▶ **EXERCISE DESCRIPTION**
Copy out the rows below word for word, from the first line up to and including the line that contains "Action: [790, 131]".

Rows on finding words and elements:
____
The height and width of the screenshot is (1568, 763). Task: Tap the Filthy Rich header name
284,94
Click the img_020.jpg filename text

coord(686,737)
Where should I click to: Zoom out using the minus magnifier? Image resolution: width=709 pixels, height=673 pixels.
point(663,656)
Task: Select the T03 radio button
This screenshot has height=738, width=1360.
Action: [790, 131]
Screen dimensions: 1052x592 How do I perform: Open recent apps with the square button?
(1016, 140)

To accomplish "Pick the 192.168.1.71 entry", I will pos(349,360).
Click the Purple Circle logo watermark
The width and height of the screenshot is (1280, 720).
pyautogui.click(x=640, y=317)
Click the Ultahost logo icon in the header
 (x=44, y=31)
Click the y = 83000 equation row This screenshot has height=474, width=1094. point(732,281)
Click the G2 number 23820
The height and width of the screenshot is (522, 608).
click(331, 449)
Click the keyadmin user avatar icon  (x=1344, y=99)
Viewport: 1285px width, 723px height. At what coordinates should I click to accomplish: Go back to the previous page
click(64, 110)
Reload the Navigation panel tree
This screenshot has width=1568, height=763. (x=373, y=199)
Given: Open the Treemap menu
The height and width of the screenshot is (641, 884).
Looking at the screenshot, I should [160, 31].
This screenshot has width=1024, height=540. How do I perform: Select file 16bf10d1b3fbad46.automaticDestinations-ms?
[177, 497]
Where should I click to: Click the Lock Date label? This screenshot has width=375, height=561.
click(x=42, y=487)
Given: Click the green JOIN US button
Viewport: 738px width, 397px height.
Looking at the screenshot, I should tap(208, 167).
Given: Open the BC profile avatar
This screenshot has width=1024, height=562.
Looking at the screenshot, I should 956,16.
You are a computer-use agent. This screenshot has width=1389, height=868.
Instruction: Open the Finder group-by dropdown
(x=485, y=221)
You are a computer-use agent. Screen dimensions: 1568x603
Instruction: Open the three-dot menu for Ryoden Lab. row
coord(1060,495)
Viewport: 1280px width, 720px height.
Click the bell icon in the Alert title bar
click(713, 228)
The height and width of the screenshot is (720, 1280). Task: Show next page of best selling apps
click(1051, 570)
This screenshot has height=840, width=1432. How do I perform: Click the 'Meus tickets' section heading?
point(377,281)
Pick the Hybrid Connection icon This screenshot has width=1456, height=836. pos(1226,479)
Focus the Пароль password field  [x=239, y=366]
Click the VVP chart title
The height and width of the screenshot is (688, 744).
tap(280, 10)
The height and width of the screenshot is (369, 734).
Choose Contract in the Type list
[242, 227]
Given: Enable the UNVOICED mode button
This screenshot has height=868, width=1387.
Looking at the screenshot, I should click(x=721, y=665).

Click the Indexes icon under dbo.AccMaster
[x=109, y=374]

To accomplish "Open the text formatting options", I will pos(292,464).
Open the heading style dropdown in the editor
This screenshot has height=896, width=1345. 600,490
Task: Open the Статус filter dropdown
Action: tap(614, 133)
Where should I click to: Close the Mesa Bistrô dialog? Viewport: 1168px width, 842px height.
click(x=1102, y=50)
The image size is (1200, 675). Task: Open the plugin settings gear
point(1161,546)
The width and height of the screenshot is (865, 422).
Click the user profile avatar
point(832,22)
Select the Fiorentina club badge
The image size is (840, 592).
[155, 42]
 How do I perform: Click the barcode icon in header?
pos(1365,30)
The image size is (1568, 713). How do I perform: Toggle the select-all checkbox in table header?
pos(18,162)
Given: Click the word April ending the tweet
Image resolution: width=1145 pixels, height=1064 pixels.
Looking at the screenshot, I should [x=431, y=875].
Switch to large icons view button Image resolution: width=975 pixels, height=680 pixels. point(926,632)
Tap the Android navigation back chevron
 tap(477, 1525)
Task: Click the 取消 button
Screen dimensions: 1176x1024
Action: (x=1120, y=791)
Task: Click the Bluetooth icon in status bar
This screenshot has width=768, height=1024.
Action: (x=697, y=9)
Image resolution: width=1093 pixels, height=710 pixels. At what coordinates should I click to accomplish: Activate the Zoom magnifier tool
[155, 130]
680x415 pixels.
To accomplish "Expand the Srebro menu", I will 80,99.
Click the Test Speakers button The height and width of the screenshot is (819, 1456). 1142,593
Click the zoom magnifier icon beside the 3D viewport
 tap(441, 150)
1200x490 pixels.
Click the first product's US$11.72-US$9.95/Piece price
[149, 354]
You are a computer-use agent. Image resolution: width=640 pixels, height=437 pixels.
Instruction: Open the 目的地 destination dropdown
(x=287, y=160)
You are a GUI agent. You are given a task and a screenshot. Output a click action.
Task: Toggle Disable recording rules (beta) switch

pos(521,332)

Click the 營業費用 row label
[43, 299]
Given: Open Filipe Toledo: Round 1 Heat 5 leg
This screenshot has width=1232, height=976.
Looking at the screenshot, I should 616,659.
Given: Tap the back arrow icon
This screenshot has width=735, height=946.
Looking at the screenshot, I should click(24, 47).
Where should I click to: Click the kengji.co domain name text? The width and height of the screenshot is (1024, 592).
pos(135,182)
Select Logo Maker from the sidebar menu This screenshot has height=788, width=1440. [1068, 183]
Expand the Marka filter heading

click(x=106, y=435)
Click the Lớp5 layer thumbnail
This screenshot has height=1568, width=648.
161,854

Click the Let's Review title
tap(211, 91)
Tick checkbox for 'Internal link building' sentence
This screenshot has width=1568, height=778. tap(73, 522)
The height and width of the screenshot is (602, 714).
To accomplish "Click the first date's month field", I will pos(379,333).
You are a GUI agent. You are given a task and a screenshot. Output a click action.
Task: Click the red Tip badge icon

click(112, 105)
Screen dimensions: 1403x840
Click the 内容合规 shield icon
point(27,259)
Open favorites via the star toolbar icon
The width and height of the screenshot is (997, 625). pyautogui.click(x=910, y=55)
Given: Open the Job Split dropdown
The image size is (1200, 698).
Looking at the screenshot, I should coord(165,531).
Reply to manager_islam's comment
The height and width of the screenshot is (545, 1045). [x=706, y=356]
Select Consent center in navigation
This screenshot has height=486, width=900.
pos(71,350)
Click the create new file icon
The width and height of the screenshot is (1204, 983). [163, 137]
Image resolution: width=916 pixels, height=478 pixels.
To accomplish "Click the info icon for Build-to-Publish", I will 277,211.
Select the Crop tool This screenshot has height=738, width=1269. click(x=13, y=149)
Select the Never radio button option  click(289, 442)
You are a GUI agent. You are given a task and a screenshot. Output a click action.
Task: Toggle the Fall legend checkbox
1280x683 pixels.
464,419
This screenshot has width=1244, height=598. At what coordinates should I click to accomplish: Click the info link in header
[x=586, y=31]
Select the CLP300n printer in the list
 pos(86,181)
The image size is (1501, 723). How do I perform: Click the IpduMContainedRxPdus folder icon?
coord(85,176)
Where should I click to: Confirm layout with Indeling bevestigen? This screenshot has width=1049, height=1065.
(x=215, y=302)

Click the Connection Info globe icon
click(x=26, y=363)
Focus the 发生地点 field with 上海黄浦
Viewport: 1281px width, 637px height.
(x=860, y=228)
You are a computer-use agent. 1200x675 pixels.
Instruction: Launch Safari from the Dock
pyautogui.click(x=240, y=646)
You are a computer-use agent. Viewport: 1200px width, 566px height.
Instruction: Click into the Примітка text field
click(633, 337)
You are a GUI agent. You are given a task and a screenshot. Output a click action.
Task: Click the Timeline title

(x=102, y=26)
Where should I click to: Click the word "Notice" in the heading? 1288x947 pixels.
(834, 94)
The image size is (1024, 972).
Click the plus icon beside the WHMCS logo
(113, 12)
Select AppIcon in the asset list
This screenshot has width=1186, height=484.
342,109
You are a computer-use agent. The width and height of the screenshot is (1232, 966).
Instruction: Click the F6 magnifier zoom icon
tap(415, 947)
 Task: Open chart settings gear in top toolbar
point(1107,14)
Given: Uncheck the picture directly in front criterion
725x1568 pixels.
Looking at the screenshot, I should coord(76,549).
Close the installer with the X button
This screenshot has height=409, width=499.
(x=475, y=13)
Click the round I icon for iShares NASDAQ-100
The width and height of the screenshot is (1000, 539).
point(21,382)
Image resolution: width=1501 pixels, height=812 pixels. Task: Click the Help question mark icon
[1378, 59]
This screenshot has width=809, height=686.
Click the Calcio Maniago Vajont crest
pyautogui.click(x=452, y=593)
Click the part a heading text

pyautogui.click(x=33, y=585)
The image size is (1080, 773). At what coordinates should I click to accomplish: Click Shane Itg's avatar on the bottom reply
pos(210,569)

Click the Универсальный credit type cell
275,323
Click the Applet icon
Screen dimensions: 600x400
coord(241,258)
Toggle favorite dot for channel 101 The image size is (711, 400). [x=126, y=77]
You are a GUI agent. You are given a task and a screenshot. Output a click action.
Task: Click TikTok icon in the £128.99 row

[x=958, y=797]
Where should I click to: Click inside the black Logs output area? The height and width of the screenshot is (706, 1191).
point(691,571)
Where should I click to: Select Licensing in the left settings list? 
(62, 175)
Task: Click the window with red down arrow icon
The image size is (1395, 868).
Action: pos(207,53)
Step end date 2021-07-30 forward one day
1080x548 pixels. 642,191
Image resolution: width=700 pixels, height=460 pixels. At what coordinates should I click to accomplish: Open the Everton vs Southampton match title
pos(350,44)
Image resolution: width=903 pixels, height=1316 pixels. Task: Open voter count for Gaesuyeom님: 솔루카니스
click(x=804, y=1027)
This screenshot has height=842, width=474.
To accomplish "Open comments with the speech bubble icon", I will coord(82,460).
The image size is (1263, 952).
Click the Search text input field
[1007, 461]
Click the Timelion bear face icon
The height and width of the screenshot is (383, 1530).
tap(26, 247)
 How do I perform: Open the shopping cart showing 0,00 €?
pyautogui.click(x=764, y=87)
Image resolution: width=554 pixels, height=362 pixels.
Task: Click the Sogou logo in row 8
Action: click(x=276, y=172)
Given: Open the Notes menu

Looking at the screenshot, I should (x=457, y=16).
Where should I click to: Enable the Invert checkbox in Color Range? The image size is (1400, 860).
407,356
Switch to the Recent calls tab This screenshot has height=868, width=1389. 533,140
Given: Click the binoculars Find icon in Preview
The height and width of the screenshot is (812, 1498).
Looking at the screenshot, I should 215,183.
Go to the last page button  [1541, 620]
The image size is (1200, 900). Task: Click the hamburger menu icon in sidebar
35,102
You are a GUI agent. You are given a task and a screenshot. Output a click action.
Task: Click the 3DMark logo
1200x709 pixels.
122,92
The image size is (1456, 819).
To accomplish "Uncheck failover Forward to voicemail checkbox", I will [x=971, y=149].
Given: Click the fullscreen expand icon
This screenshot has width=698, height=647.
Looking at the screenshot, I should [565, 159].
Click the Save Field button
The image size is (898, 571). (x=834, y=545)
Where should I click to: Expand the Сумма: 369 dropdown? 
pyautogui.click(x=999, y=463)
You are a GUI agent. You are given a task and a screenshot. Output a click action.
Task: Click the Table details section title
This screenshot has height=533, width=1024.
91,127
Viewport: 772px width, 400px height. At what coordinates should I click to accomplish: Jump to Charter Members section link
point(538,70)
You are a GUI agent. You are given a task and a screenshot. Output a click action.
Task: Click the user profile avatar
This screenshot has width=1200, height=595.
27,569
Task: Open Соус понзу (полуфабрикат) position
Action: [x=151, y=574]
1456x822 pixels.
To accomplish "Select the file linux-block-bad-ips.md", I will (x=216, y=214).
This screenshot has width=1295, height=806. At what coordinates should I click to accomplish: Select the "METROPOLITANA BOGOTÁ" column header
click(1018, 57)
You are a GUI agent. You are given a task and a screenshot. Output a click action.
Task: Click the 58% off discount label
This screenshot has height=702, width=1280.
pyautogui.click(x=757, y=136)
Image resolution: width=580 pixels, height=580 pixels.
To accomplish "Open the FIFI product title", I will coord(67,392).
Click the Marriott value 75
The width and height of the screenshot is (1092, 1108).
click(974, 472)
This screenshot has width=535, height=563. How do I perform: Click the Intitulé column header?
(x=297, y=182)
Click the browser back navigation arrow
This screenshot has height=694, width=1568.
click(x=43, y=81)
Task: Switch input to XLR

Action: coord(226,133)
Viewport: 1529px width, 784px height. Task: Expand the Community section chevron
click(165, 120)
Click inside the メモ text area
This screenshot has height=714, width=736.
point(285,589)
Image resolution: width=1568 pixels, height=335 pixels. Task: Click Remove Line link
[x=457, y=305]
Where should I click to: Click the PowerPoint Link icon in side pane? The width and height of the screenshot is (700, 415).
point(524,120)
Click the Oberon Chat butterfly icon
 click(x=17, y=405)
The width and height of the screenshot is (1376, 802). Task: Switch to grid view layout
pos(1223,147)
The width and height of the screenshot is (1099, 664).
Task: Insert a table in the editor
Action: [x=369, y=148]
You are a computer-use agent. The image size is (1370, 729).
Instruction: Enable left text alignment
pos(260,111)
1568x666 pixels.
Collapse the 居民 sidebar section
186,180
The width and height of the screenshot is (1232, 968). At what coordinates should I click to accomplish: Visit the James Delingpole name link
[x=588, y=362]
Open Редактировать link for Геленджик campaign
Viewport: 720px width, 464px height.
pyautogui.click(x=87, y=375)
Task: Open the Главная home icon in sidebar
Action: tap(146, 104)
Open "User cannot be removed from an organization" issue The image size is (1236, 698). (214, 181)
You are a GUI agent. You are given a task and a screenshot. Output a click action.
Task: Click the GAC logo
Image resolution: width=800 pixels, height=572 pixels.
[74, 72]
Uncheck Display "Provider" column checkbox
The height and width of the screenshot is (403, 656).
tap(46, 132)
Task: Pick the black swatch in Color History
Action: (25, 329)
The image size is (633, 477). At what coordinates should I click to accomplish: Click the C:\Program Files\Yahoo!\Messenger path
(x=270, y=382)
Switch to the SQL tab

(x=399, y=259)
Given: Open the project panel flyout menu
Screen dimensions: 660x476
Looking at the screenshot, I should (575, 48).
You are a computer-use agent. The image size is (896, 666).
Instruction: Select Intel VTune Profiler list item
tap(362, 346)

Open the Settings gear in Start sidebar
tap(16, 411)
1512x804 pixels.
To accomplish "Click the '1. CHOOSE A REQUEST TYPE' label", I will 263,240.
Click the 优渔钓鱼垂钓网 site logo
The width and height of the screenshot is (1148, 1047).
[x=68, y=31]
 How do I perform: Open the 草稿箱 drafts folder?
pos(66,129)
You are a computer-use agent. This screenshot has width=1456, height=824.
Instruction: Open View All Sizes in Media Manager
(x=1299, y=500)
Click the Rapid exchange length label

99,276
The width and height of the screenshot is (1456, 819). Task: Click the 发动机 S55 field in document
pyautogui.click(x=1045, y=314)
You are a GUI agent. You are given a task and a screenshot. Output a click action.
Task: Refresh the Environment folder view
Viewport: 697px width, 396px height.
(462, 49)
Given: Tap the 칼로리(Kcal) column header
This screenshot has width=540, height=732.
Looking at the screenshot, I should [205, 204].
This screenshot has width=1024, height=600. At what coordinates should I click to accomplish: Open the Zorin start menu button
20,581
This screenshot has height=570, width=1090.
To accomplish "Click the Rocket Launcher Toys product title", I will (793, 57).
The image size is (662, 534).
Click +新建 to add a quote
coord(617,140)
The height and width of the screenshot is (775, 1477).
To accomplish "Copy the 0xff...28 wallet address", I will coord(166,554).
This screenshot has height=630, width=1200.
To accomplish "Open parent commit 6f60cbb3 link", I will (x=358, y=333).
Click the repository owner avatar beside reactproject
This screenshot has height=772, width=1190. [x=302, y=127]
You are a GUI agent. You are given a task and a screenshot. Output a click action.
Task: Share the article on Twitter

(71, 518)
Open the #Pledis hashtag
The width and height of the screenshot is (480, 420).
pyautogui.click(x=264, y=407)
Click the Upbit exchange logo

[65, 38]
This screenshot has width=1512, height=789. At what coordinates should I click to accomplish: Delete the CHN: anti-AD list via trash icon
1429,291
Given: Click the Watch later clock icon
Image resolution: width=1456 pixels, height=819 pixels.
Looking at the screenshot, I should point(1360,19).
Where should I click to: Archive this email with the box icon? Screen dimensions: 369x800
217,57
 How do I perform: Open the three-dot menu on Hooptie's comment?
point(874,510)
____
▶ **THE RESPONSE**
The height and width of the screenshot is (1568, 763). Task: Tap the Filthy Rich header name
284,94
Click the img_020.jpg filename text

coord(686,737)
Where should I click to: Zoom out using the minus magnifier? Image resolution: width=709 pixels, height=673 pixels.
point(663,656)
Task: Select the T03 radio button
This screenshot has height=738, width=1360.
Action: [790, 131]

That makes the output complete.